-- PASSAGE PROVIDED follows --

NEW YORK (GenomeWeb) – Thermo Fisher Scientific is working on several improvements to its Ion Torrent sequencing technology that it plans to roll out later this year, including a method for direct library preparation from biological samples, as well as 600 base reads and one-hour sequencing runs on the Ion S5 and S5 XL platforms, which the company launched last September.
Earlier this month at the Advances in Genome Biology and Technology meeting in Orlando, Florida, Simon Cawley, senior director of software, informatics, and molecular biology for the Ion Torrent platform at Thermo, talked about the new developments during a company workshop, and Thermo scientists provided more details in poster presentations at the company's exhibit booth.
All sequencing platforms to date take purified DNA as input material for their libraries, but Thermo researchers have now developed a method that allows them to generate libraries directly from biological samples, including FFPE sections, blood, saliva, and buccal swabs, without the need to extract the DNA. This significantly reduces the overall time from sample to data analysis and only requires small amounts of sample.

-- PASSAGE PROVIDED concluded --

◆ PROBLEM SET:
1. Which biological samples does the GenomeWeb article say libraries can be generated from directly, without extracting the DNA?
2. Can you output the GenomeWeb article's text between "Earlier this month" and "amounts of sample.", inclusive?

-- DATASET ENTRIES follows --

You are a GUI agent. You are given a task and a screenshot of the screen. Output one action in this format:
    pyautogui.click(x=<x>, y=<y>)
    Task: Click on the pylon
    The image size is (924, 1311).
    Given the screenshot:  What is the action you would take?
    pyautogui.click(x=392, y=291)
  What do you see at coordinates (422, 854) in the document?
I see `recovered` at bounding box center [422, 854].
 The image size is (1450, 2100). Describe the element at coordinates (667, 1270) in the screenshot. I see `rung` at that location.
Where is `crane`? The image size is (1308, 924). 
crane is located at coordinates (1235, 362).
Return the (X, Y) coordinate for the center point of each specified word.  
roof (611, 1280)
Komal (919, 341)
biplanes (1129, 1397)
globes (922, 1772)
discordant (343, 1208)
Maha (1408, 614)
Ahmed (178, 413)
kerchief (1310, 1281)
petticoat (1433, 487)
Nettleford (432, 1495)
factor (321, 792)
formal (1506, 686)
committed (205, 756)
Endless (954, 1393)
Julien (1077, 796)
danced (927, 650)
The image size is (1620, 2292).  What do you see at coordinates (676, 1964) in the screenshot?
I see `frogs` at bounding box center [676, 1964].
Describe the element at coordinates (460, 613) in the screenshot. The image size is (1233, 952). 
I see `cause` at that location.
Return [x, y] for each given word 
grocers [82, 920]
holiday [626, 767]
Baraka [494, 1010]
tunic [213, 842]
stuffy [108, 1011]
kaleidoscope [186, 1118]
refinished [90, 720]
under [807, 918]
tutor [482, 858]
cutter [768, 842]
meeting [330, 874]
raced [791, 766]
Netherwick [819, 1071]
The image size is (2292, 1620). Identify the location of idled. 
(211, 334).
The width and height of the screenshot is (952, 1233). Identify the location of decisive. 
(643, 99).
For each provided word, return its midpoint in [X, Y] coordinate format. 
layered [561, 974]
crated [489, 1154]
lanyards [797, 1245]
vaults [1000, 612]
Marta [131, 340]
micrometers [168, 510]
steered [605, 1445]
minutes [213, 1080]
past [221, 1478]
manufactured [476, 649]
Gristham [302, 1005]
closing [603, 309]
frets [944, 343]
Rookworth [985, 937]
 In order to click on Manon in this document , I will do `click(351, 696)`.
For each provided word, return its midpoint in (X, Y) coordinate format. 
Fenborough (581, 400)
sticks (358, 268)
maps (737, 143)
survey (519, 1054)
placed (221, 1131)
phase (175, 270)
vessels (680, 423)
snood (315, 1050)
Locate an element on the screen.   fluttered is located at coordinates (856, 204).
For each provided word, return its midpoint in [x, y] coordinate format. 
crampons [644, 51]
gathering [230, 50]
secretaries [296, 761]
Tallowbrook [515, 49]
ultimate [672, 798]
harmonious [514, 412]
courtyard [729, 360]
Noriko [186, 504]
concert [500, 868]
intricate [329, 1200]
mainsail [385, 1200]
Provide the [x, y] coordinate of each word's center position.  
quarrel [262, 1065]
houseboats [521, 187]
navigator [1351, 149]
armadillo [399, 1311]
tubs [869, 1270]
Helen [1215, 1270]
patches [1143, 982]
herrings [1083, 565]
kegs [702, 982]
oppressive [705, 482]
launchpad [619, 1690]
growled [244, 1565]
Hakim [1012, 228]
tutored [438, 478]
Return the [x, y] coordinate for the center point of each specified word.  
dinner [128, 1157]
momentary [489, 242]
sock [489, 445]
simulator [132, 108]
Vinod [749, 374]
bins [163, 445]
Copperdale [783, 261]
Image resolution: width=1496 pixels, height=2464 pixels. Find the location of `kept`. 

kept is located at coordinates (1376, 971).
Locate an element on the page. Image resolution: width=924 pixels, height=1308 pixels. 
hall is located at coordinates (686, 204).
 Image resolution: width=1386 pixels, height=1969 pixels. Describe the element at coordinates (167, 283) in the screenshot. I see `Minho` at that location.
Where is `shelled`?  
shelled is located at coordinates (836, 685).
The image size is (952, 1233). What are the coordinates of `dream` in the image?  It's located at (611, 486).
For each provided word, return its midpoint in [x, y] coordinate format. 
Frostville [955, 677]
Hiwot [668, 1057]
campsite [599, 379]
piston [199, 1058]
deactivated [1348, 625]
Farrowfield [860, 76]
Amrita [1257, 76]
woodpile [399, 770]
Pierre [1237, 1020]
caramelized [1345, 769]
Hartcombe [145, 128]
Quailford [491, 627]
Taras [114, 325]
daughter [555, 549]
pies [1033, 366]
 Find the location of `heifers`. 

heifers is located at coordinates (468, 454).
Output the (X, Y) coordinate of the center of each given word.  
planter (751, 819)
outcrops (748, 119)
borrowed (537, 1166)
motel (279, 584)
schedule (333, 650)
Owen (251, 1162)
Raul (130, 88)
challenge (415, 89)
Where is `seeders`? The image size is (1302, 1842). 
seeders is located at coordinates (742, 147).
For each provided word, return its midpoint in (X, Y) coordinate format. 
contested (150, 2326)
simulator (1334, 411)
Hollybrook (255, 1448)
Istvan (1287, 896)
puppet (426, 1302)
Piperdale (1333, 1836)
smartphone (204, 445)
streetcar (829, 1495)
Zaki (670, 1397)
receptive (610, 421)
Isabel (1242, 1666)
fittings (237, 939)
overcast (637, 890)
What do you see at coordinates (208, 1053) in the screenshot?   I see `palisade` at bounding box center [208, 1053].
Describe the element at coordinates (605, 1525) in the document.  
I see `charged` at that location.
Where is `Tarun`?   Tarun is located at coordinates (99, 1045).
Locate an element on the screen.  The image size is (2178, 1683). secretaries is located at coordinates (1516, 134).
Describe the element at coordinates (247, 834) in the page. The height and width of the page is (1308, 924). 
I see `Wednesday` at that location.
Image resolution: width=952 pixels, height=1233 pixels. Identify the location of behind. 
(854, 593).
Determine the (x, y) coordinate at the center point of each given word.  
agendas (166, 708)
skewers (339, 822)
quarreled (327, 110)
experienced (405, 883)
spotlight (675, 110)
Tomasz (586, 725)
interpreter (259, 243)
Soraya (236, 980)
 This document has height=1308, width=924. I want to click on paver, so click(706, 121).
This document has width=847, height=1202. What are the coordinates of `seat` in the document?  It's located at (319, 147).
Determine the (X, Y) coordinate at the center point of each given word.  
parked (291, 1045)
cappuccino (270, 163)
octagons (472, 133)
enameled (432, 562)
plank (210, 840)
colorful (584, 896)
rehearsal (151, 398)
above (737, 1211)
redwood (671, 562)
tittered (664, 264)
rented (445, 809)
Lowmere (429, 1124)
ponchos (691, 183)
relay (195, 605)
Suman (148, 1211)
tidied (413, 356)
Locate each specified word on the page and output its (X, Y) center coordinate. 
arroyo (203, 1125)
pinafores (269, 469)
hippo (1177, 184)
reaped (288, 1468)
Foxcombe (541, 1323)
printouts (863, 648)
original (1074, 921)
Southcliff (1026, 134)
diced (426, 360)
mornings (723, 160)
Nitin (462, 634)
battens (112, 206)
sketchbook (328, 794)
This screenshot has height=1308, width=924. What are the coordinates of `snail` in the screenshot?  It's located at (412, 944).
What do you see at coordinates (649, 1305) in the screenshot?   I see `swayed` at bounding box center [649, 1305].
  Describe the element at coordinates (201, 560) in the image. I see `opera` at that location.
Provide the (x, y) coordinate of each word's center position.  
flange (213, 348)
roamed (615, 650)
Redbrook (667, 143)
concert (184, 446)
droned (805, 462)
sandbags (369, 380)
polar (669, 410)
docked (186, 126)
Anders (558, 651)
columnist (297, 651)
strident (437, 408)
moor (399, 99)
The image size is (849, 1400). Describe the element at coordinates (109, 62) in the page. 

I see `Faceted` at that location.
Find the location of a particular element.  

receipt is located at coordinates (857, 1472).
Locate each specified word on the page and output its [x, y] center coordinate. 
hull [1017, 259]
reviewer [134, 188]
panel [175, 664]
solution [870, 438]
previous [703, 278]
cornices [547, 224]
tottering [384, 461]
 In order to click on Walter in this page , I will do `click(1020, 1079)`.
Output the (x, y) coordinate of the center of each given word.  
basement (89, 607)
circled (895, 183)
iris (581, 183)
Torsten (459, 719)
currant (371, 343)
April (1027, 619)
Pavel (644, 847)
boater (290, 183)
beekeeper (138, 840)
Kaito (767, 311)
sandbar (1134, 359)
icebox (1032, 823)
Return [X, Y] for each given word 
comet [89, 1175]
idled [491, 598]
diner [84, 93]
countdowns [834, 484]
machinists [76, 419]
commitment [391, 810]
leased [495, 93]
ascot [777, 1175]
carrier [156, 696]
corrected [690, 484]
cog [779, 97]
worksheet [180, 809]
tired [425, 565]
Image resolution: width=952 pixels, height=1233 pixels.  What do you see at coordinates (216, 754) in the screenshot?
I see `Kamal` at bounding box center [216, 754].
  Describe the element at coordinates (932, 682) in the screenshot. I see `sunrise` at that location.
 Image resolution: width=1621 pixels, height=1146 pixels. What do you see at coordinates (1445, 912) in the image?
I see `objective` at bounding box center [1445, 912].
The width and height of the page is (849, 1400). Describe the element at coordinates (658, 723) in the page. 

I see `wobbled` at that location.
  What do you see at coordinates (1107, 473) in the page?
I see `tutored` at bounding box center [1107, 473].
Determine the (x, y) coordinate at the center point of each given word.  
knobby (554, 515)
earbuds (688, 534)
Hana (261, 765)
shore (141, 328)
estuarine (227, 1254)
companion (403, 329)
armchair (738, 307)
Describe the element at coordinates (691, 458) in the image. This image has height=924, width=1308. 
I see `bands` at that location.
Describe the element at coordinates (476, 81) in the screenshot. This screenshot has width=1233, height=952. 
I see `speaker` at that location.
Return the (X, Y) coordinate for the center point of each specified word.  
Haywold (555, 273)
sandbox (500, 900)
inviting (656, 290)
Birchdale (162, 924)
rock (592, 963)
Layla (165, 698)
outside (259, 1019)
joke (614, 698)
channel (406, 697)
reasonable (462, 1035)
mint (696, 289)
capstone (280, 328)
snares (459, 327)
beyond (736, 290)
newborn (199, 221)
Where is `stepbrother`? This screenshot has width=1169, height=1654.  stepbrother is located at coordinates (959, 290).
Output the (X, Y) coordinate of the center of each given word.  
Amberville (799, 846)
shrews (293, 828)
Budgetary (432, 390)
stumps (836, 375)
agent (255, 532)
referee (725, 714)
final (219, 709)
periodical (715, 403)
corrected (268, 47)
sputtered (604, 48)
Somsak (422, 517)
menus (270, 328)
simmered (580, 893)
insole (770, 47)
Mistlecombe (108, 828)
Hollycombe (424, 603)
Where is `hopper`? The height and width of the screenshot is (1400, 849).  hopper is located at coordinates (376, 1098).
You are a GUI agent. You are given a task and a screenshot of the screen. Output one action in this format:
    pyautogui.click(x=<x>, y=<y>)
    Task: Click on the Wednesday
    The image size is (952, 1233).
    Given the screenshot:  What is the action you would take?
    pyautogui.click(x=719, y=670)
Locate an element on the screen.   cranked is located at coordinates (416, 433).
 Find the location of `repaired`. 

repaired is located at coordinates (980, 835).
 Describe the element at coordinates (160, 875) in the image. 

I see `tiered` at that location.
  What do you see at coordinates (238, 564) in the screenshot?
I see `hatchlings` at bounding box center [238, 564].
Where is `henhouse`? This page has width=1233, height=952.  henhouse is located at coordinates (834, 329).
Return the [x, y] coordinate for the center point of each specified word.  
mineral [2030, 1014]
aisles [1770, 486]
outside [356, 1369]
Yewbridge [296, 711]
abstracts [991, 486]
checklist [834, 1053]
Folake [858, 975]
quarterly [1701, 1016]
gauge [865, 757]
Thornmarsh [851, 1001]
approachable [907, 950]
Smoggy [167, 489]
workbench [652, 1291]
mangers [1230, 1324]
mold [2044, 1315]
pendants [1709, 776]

-- DATASET ENTRIES concluded --

◆ OUTPUTS IN ORDER:
1. FFPE sections, blood, saliva, and buccal swabs.

2.
Earlier this month at the Advances in Genome Biology and Technology meeting in Orlando, Florida, Simon Cawley, senior director of software, informatics, and molecular biology for the Ion Torrent platform at Thermo, talked about the new developments during a company workshop, and Thermo scientists provided more details in poster presentations at the company's exhibit booth.
All sequencing platforms to date take purified DNA as input material for their libraries, but Thermo researchers have now developed a method that allows them to generate libraries directly from biological samples, including FFPE sections, blood, saliva, and buccal swabs, without the need to extract the DNA. This significantly reduces the overall time from sample to data analysis and only requires small amounts of sample.